What you are asked to do:
Go through the listing and copy each line that has the string "menu" in it.

Extracted data:
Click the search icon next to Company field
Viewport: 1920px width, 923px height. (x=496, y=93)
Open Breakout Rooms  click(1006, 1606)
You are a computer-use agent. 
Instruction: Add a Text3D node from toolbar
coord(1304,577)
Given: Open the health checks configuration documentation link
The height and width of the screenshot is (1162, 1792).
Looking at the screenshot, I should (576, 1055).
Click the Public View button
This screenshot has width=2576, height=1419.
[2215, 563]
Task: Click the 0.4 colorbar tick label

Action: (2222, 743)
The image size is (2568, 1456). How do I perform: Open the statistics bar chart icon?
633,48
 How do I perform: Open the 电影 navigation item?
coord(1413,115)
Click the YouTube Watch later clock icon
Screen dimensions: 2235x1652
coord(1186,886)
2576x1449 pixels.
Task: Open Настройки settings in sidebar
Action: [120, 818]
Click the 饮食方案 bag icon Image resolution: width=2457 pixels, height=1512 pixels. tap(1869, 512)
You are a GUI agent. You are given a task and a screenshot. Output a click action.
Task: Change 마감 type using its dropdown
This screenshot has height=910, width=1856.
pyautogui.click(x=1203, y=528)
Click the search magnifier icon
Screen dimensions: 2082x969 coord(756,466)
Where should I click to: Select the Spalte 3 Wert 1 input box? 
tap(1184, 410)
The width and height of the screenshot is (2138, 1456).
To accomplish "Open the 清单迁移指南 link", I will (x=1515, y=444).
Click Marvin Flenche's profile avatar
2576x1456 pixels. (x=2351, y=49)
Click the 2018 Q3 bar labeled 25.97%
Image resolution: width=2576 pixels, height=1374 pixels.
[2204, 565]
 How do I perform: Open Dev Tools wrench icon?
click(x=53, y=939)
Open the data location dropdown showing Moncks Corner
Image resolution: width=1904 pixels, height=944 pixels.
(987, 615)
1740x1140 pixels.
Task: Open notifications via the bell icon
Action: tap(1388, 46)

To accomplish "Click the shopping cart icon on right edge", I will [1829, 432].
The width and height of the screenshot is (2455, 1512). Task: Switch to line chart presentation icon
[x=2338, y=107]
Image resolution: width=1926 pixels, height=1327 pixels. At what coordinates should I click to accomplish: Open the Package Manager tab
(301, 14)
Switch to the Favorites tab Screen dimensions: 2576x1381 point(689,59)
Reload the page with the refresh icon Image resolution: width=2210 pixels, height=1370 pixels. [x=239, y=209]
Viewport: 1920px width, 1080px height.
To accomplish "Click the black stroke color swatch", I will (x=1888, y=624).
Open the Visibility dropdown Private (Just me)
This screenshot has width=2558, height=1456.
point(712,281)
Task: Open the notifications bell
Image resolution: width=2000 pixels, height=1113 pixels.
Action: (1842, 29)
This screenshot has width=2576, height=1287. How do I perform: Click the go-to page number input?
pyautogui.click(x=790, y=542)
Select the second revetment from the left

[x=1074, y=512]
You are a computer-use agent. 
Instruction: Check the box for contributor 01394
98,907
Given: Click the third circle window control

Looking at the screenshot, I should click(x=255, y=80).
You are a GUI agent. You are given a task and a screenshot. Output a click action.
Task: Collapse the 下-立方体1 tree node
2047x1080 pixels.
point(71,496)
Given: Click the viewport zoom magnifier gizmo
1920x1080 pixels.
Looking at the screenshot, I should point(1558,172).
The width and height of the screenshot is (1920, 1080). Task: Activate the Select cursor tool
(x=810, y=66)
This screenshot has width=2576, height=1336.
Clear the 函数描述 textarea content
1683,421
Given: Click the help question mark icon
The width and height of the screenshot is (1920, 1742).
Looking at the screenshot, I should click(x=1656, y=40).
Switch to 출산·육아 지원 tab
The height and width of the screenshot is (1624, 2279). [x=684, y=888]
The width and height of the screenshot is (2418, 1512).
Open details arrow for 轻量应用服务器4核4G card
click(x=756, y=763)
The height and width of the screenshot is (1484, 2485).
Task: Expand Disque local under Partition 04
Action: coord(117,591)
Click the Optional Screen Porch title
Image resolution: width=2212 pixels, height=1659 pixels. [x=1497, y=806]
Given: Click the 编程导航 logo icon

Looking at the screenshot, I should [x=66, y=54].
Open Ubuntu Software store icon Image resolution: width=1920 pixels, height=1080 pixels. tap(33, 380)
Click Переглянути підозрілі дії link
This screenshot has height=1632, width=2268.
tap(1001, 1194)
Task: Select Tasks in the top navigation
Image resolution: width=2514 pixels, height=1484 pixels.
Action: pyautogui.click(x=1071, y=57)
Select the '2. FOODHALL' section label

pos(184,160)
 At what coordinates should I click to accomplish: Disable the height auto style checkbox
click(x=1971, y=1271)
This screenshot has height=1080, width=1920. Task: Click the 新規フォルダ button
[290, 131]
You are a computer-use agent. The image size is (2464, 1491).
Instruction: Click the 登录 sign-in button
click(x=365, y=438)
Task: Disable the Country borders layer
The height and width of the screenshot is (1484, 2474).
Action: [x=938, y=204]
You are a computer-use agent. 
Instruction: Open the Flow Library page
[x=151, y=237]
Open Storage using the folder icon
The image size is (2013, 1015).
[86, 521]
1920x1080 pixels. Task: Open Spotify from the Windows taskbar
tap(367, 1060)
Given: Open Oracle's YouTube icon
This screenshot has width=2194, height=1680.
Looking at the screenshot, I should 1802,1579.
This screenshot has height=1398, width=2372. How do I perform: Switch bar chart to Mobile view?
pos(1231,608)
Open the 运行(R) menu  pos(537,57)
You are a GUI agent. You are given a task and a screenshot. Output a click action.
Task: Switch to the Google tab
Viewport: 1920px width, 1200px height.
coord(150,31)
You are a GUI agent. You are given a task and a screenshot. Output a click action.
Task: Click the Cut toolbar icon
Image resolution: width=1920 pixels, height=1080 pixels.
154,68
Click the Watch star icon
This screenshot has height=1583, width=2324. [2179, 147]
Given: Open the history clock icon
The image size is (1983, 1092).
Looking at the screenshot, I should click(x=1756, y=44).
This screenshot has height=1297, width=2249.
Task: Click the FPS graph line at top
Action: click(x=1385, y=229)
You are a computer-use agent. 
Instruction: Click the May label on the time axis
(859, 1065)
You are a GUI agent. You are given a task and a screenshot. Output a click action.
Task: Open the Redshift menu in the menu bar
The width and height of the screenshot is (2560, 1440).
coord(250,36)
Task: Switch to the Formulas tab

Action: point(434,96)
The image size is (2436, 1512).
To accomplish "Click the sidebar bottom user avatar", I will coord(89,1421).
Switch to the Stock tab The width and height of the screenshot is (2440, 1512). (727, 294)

Response area:
Open the 运行(R) menu  pos(537,57)
Task: Open the Redshift menu in the menu bar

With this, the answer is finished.